La Señora () is a popular Spanish television period drama series set in the 1920s, produced by Diagonal TV for Televisión Española that was broadcast on La 1 of Televisión Española from 2008 to 2010.

It was filmed in Asturias, Sepúlveda and Navalcarnero, and viewership exceeded 5 million by the last episode which aired on January 18, 2010.

Plot 
In the 1920s Victoria and Ángel fall in love in a small town, northern Spain. They are two people both from a different social class, she is the daughter of a wealthy businessman and he comes from a poor family. They are so in love but social norms and circumstances of the era force them to break up. Several years later, they meet again, Victoria as a powerful businesswoman and Ángel as a priest.

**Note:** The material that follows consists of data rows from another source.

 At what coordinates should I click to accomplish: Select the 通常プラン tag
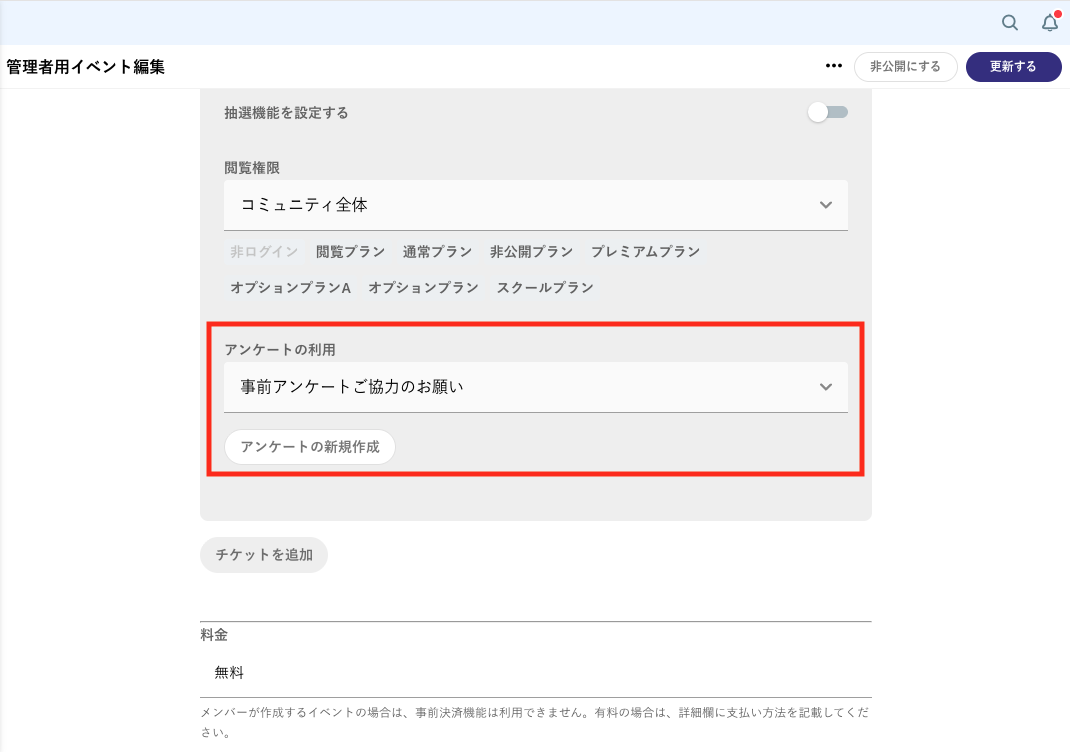(x=437, y=252)
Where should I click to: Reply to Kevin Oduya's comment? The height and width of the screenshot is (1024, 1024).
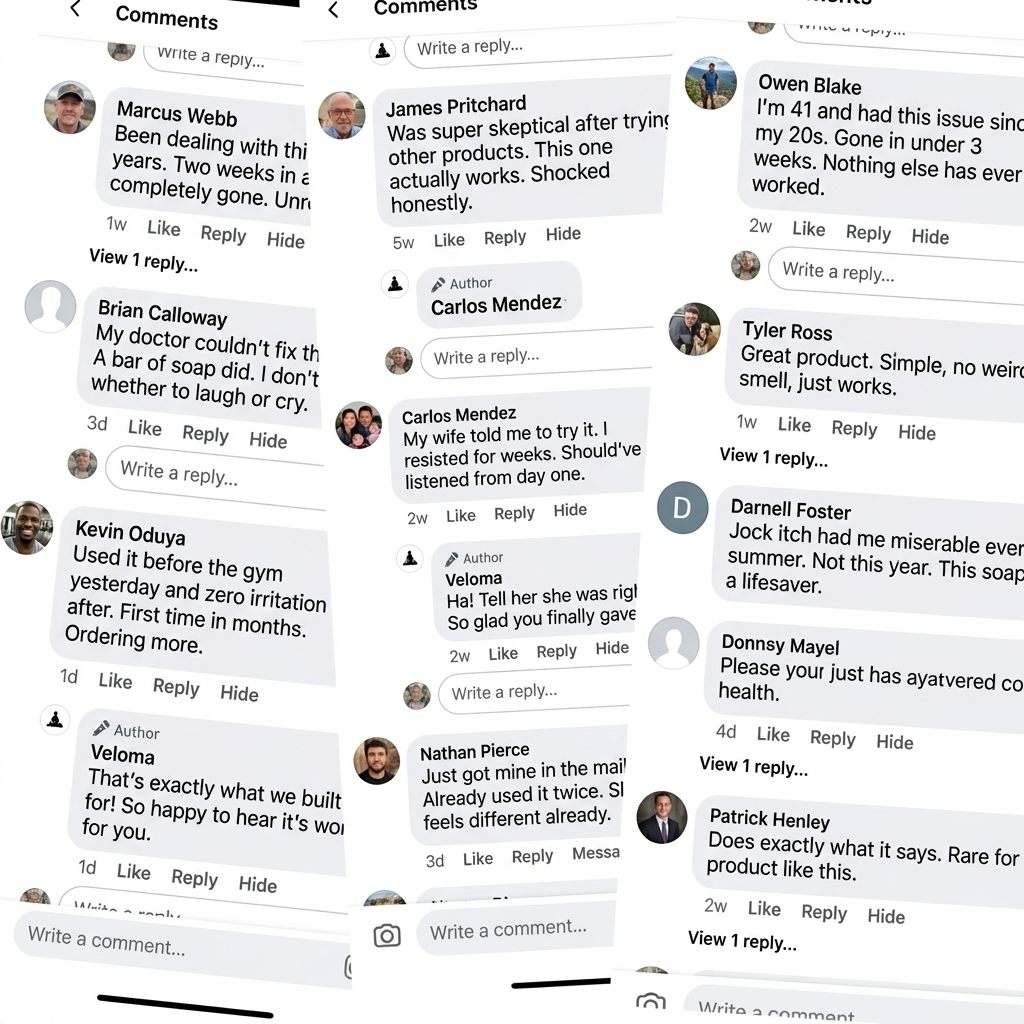(176, 687)
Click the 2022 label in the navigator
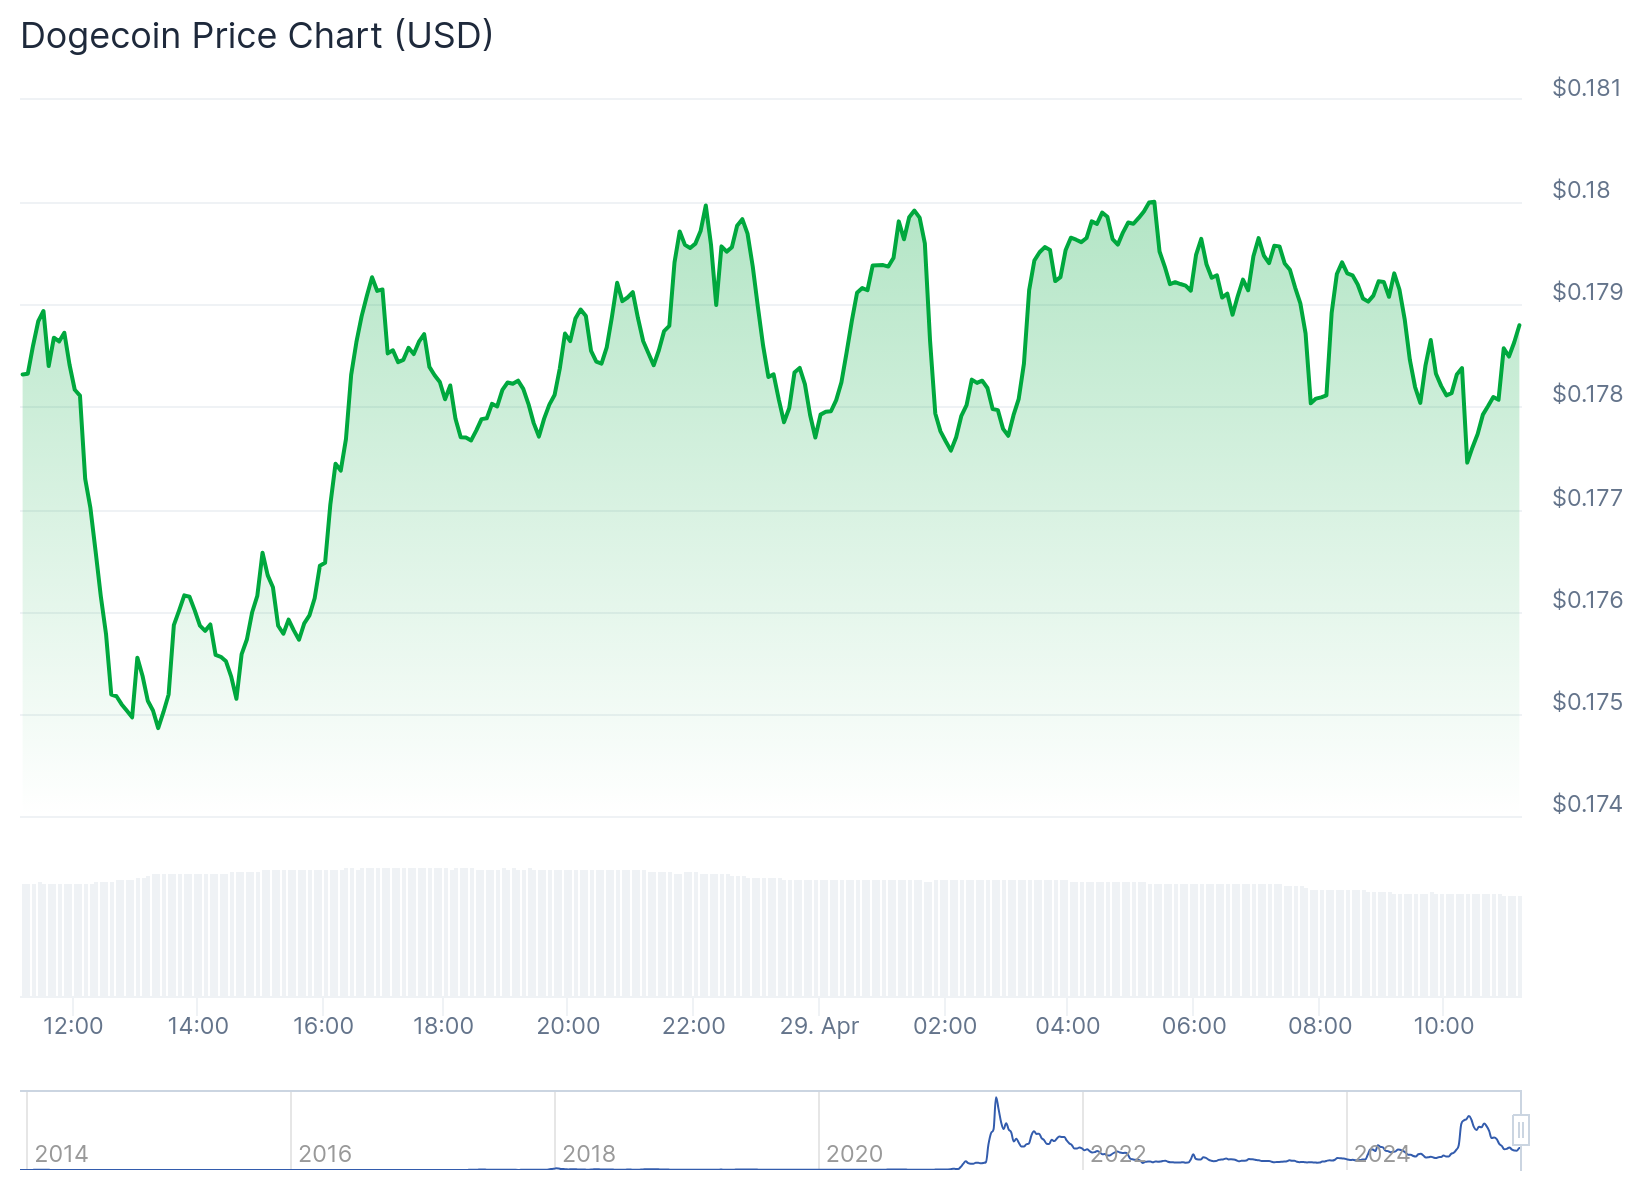Viewport: 1644px width, 1200px height. coord(1118,1154)
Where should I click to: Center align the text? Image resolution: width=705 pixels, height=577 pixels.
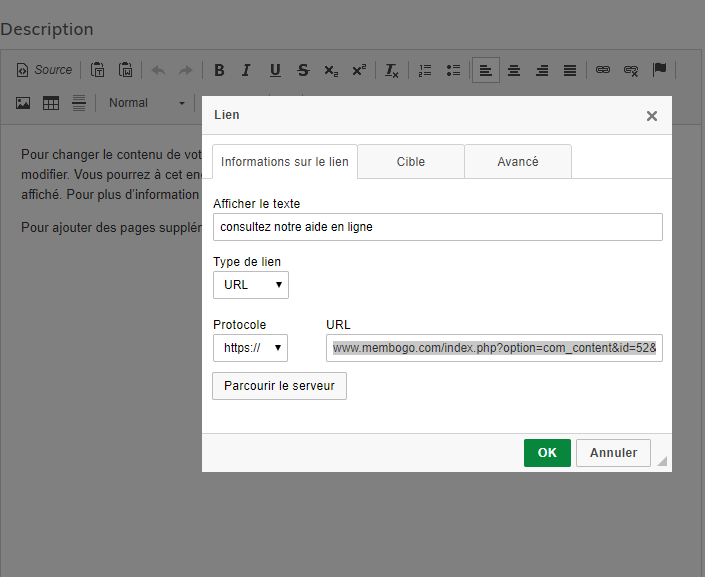[514, 70]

Spin-offs and adaptations 
In 2011, Televisión Española created another popular series as a spin-off, 14 de abril. La República (), which included some of the original characters from La Señora.

References

External links 
 
 La Señora - Dosier (pdf)
 RTVE (Radio Televisión Española Web Oficial de la serie La Señora)
 RTVE (Radio Televisión Española Web Oficial de la serie 14 De abril La República)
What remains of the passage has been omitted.